- [ASSIGNMENT]
Show all lines of the listing that hold the word "computer".

- [GIVEN DATA]
*-*-*

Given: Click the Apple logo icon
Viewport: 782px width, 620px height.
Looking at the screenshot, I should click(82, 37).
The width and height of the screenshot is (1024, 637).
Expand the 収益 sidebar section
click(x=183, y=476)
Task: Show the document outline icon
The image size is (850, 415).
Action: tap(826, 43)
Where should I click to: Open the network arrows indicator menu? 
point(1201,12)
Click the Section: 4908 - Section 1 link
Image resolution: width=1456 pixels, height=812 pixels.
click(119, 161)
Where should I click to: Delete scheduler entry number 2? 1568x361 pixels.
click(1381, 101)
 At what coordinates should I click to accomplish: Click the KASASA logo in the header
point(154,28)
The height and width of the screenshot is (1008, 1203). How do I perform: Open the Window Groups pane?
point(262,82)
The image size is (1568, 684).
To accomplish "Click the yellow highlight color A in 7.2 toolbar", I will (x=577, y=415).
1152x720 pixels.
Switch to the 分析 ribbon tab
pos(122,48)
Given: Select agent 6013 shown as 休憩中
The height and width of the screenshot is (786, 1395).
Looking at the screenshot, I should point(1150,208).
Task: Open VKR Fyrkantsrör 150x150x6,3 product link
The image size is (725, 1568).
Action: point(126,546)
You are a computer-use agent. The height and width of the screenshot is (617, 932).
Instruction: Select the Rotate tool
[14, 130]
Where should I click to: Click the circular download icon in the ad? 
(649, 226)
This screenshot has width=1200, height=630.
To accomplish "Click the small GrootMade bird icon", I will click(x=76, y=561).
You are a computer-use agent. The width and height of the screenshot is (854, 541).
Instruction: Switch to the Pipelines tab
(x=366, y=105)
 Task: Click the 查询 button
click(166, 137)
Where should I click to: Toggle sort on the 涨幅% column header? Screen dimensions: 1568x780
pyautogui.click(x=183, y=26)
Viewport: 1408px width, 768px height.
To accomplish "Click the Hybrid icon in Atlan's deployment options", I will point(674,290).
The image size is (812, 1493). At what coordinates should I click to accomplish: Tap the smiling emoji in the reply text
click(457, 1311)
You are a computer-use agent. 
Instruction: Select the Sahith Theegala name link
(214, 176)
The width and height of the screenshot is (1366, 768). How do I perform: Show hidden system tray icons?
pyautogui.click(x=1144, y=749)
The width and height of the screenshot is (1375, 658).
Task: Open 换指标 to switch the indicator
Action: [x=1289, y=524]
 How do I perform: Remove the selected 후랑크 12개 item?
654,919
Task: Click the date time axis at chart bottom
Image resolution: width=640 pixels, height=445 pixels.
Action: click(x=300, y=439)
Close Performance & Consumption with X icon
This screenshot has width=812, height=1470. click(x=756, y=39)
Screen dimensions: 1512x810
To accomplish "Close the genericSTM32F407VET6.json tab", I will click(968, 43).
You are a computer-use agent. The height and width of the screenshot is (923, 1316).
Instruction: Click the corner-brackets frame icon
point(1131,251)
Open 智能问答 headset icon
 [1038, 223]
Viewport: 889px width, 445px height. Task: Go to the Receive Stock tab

*-*-*

- [WRITTEN RESPONSE]
You are a computer-use agent. The height and width of the screenshot is (617, 932).
You are a computer-use agent. The width and height of the screenshot is (854, 541).
You are a computer-use agent. 
You are a computer-use agent. The height and width of the screenshot is (923, 1316).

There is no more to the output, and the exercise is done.